Drug Class Phenothiazine; dopamine antagonist Mechanism of Action Suppresses the chemoreceptor trigger zone (CTZ) and blocks the postsynaptic dopamine receptors in the brain, causing an antiemetic effect |
Drug Dosage Oral: 10–25 mg every 4–6 hours. Intramuscular/IV: 25–50 mg every 3–4 hours. |
Indications Nausea and vomiting Psychotic disorders Therapeutic Effects Prevents/reduces nausea and vomiting Antipsychotic |
Drug Interactions CNS depressants Anticonvulsants Oral anticoagulants Phenytoin Propranolol Thiazide diuretics Alcohol Food Interactions No significant interactions |
Adverse Effects Neuroleptic malignant syndrome Tardive dyskinesia Orthostatic hypotension Drowsiness Jaundice Hematologic disorders (leukopenia agranulocytosis, hemolytic anemia, pancytopenia) Hypotension Electrocardiogram (ECG/EKG) changes (Q- and T-wave distortions) Dry mouth Constipation Urinary retention |
Contraindications Hypersensitivity to phenothiazines Comatose states Concurrent use of CNS depressants (alcohol, barbiturates, narcotics, etc.) Caution: Older clients with dementia-related psychosis treated with antipsychotic drugs and chlorpromazine are at an increased risk of death |
Nursing Implications
The nurse should do the following for clients who are taking antiemetics:
- Prior to administering, assess the client’s medical history, current drug list, and allergies.
- Educate the client regarding antiemetic effects, such as dry mouth, constipation, hypotension, and urinary retention.
- Moitor vital signs for signs of hypotension and respiratory depression, as these medications may cause CNS depression.
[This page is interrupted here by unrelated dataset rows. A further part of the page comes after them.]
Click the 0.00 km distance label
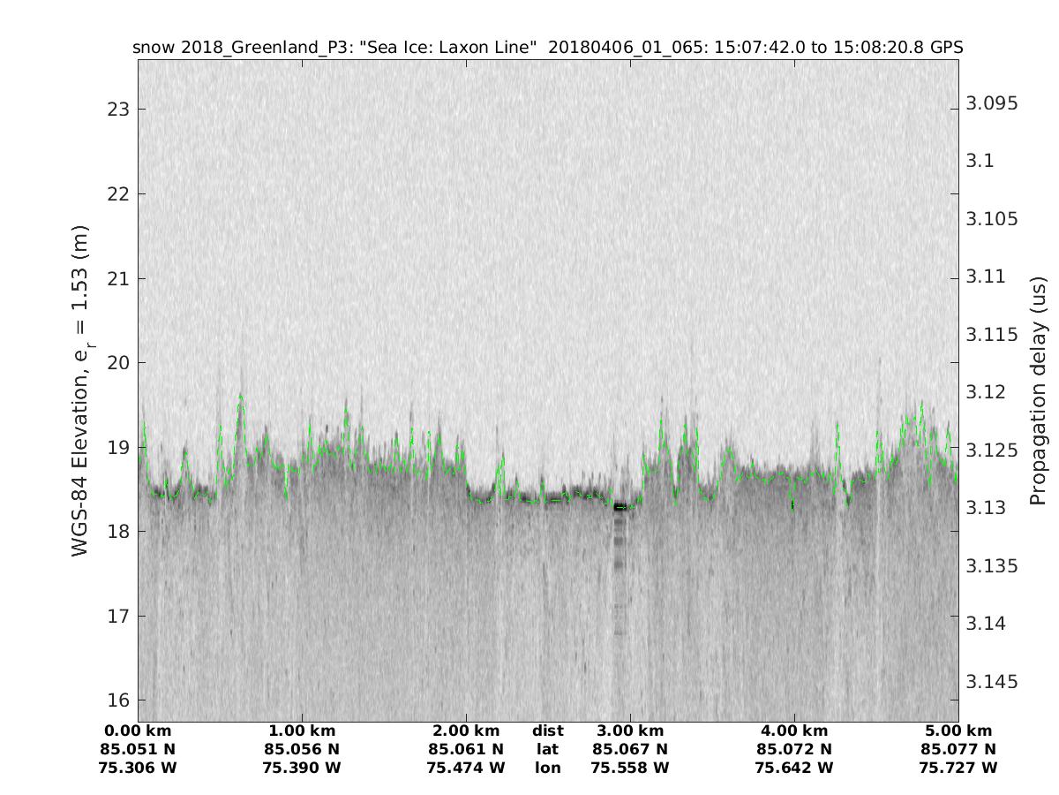The image size is (1059, 795). pyautogui.click(x=139, y=731)
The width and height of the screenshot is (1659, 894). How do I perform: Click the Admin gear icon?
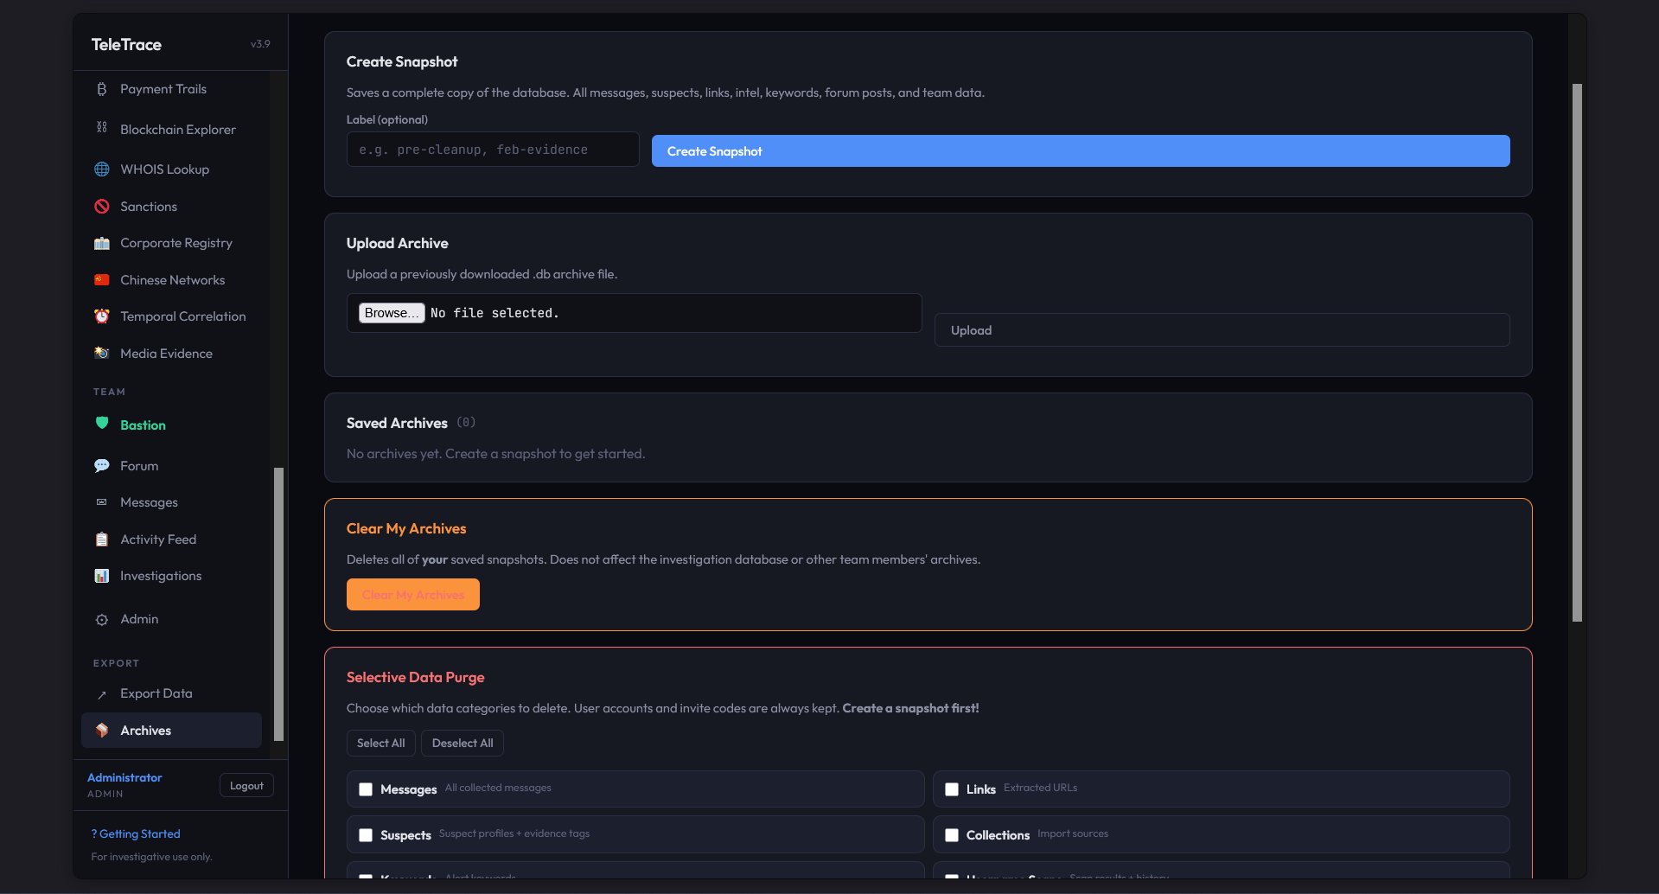click(x=102, y=620)
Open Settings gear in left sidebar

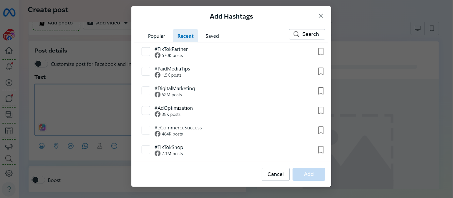tap(9, 173)
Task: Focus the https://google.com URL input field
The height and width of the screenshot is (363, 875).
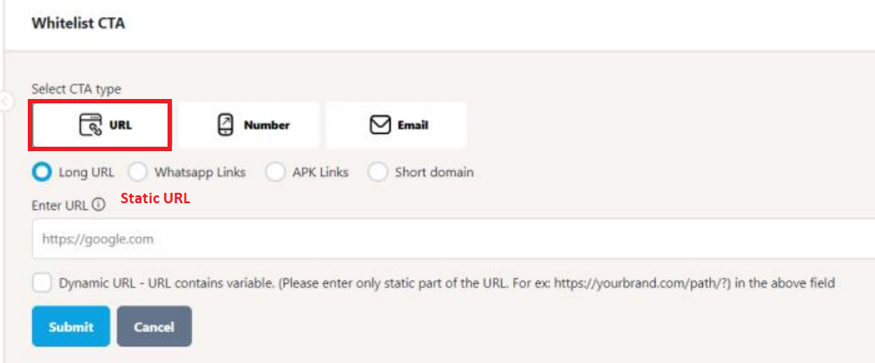Action: click(x=453, y=239)
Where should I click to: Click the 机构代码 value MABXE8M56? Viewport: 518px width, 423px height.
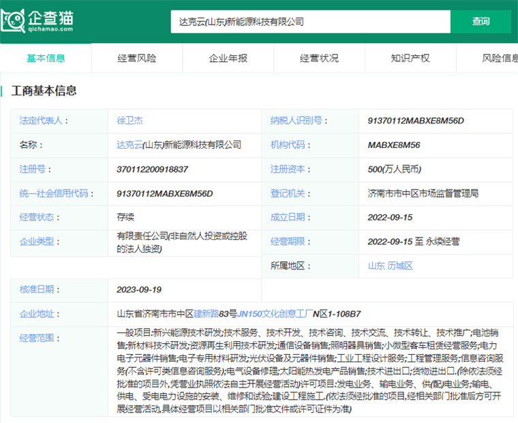click(x=394, y=145)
- Monitor urine input and output for urinary retention.
- Monitor the client closely for extrapyramidal effects such as dystonia, Parkinson-like symptoms, and tardive dyskinesia. Report these to the health care provider immediately.
- Initiate fall precautions due to the adverse effects of orthostatic hypotension and dizziness.
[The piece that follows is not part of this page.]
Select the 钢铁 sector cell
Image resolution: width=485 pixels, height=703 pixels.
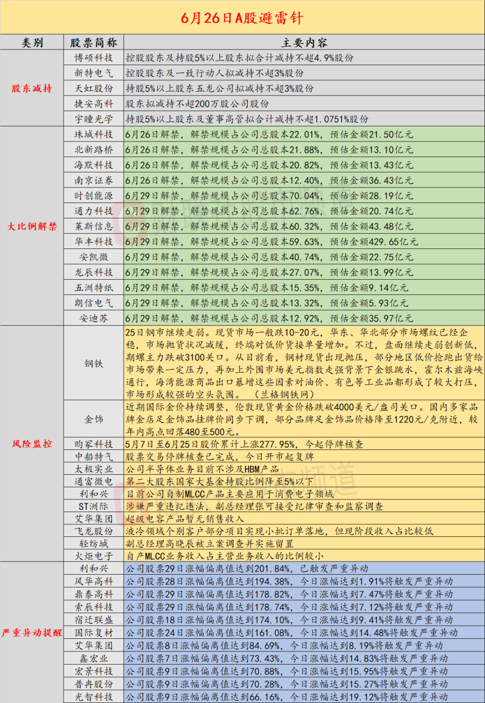tap(94, 364)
- Provide oral care and lozenges or saliva substitute for dry mouth.
- Provide client teaching regarding the drug and when to call the health care provider. See below for client teaching guidelines.
Client Teaching Guidelines
The client taking an antiemetic should:
- Use sugarless candy, gum, or a saliva substitute for dry mouth as this is a normal side effect of these drugs.
- Increase their dietary intake of fiber and increase fluid intake, if not contraindicated, to help reduce the risk of constipation.
- Monitor blood pressure and report systolic blood pressure less than 90 mmHg and diastolic pressure less than 60 mmHg to the health care provider as this may represent hypotension.
- Rise from a lying to sitting or sitting to standing position slowly as these drugs may cause dizziness and orthostatic hypotension.
- Report signs of muscle contractions, tremors, ataxia, involuntary facial movements, or difficulty controlling movement as these may be symptoms of serious adverse effects of the drugs.
The client taking an antiemetic should not:
- Take these drugs with alcohol or other CNS depressants because this may cause increased depression of the central nervous system, resulting in drowsiness, dizziness, and respiratory depression.
- Drive or operate heavy machinery because these drugs may cause drowsiness or dizziness.